Bearman: “Sapevo della situazione di Magnussen, quindi ero già in allerta”

Nella conferenza stampa del giovedì di Baku, Bearman ha spiegato come dal canto suo abbia dovuto accelerare la sua preparazione, dal momento che il suo focus era improntato sul debutto nella prossima stagione. “Sarà una bella esperienza e spero di divertirmi,” ha dichiarato il giovane talento della Ferrari Driver Academy. Non arrivo a questo GP nel modo in cui volevo, ma sono pronto e mi sono allenato molto in vista dell’anno prossimo. Baku è un circuito complicato, lo scorso anno in F2 ho accumulato molta confidenza con il tracciato. In F2 poi devi trovare subito il ritmo mentre qui hai tre sessioni di libere a disposizione.” Per la prima volta infatti ‘Ollie’ disputerà un weekend completo in F1: “non ho mai fatto una FP2 prima d’ora, ho fatto tutte le altre sessioni tranne questa,” ha commentato. Sarà quindi una nuova sfida per il britannico, che proprio in Azerbaijan ha vissuto uno dei momenti più alti della sua giovane carriera nel motorsport. Nel 2023 infatti Bearman aveva disputato il weekend perfetto nella categoria cadetta di maggior livello, nella sua stagione da rookie, conquistando la pole position e vincendo entrambe le gare del fine settimana.

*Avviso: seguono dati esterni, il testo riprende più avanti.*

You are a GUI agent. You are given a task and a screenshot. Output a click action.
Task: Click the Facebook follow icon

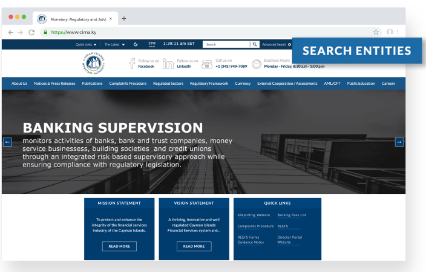tap(132, 63)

Una chiamata sopraggiunta solo pochi giorni dopo Monza, dove il diciottenne ha vinto la gara sprint di F2, ma dalla quale ha dichiarato di non essere stato colto impreparato. La mia preparazione era orientata sull’anno prossimo, quando sarò titolare. Ma per via della situazione di Magnussen eravamo già in allerta da un po’, sebbene non si potesse immaginare quando.” Per Oliver Bearman sarà quindi un’altra opportunità che si aggiunge alle sessioni FP1 e all’esperienza del fine settimana di Jeddah. Uno ‘step-up’ che gli permetterà di accumulare chilometri nella massima categoria in vista di un 2025 che lo vedrà titolare in Haas al fianco di Esteban Ocon. Lui stesso ha dato misura di quanto per la F1 non ci sia preparazione migliore della F1 stessa. “Per quanto la F2 sia la macchina più vicina alla F1, resta un passo molto grande. Già solo per il livello di carico, che ti permette di estrarre molto di più dalla macchina. Forse a livello di stile di guida può essere un po’ più simile alla F3. Ma in F1 è tutta una questione di fiducia che hai con la monoposto.”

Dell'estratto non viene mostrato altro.